3. Perubahan-perubahan angka kesakitan yang berlangsung dalam periode waktu yang
panjang, bertahun-tahun atau berpuluh tahun yang disebut "secular trends".
2. Epidemiologi Analitik (Analytic Epidemiology)
Pendekatan atau studi ini dipergunakan untuk menguji data serta informasi-informasi yang
diperoleh studi epidemiologi deskriptif.
Ada 3 studi tentang epidemiologi ini :
2.1 Studi Riwayat Kasus (Case History Studies)
Dalam studi ini akan dibandingkan antara 2 kelompok orang, yakni kelompok yang terkena
penyebab penyakit dengan kelompok orang yang tidak terkena (kelompok kontrol).
Contoh : Ada hipotesis yang menyatakan bahwa penyebab utama kanker paru-paru adalah
rokok. Untuk menguji hipotesis ini diambil sekelompok orang penderita kanker paru-paru.
Kepada penderita ini ditanyakan tentang kebiasaan merokok.
Dari jawaban pertanyaan tersebut akan terdapat 2 kelompok, yakni penderita yang
mempunyai kebiasaan merokok dan penderita yang tidak merokok. Kemudian kedua
kelompok ini diuji dengan uji statistik, apakah ada perbedaan yang bermakna antara kedua
kelompok tersebut.
2.2 Studi Kohort (Kohort Studies)
Dalam studi ini sekelompok orang dipaparkan (exposed) pada suatu penyebab penyakit
(agent). Kemudian diambil sekelompok orang lagi yang mempunyai ciri-ciri yang sama
dengan kelompok pertama tetapi tidak dipaparkan atau dikenakan pada penyebab penyakit.
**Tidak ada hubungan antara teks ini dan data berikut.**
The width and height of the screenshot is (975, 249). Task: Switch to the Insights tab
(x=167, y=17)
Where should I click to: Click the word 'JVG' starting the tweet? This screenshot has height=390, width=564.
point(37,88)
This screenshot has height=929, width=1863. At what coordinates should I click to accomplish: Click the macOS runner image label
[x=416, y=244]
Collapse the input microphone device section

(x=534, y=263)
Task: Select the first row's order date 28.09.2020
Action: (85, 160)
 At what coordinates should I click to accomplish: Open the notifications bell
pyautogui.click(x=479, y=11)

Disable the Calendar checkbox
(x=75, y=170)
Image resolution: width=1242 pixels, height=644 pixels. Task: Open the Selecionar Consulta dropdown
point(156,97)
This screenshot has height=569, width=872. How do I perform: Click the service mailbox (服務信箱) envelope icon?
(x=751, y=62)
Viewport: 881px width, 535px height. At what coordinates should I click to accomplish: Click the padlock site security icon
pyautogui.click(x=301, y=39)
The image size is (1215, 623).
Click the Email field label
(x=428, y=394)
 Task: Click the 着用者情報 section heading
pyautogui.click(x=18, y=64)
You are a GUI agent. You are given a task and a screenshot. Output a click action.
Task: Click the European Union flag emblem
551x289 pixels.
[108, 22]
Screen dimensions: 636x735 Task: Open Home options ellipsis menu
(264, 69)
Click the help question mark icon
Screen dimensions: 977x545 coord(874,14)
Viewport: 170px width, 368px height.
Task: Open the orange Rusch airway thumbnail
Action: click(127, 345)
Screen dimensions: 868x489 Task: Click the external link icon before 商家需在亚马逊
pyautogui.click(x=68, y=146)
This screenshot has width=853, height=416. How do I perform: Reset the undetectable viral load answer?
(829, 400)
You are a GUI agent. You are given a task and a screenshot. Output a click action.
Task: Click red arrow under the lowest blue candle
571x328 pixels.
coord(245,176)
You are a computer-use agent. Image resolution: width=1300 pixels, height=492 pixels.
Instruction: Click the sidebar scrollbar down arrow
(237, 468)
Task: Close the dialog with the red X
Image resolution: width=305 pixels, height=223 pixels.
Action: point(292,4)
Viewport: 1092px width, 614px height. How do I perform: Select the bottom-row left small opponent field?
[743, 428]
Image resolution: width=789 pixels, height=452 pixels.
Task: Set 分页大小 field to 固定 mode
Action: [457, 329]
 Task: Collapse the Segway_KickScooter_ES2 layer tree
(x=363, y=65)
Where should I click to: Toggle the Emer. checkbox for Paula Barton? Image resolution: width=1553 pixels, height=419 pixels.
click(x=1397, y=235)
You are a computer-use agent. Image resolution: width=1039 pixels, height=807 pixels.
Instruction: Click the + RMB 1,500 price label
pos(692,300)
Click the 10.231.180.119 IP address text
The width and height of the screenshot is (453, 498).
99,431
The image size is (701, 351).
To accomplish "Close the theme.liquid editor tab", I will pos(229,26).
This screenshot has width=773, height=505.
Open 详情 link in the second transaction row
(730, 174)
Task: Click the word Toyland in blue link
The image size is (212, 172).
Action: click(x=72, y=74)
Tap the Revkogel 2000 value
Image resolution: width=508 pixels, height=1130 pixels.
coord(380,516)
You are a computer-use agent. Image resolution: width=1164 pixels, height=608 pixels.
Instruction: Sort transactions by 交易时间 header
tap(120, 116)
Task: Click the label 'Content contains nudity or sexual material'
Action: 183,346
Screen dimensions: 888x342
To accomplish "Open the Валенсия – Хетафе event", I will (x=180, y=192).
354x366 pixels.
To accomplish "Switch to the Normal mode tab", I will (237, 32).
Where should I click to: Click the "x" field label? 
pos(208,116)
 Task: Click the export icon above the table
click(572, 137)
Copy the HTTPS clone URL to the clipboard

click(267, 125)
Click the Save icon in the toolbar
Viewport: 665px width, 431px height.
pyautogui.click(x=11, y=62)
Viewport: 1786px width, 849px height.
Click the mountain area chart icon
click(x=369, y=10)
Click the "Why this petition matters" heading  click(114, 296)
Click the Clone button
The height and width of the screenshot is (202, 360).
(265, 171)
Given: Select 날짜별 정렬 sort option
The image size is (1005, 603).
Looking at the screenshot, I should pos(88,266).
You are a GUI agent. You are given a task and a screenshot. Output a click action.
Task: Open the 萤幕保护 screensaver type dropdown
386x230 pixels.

Kelompok kedua ini disebut kelompok kontrol. Setelah beberapa saat yang telah ditentukan
kedua kelompok tersebut dibandingkan, dicari perbedaan antara kedua kelompok tersebut,
bermakna atau tidak.

Contoh : Untuk membuktikan bahwa merokok merupakan faktor utama penyebab kanker
paru-paru, diambil 2 kelompok orang, kelompok satu terdiri dari orang-orang yang tidak
merokok kemudian diperiksa apakah ada perbedaan penghdap kanker paru-paru antara
kelompok perokok dan kelompok non perokok.
2.3 Epidemiologi Eksperimen
Studi ini dilakukan dengan mengadakan eksperimen (percobaan) kepada kelompok subjek
kemudian dibandingkan dengan kelompok kontrol (yang tidak dikenakan percobaan).
Contoh : untuk menguji keampuhan suatu vaksin, dapat diambil suatu kelompok anak
kemudian diberikan vaksin tersebut. Sementara itu diambil sekelompok anak pula sebagai
kontrol yang hanya diberikan placebo. Setelah beberapa tahun kemudian dilihat
kemungkinan-kemungkinan timbulnya penyakit yang dapat dicegah dengan vaksin tersebut,
kemudian dibandingkan antara kelompok percobaan dan kelompok kontrol.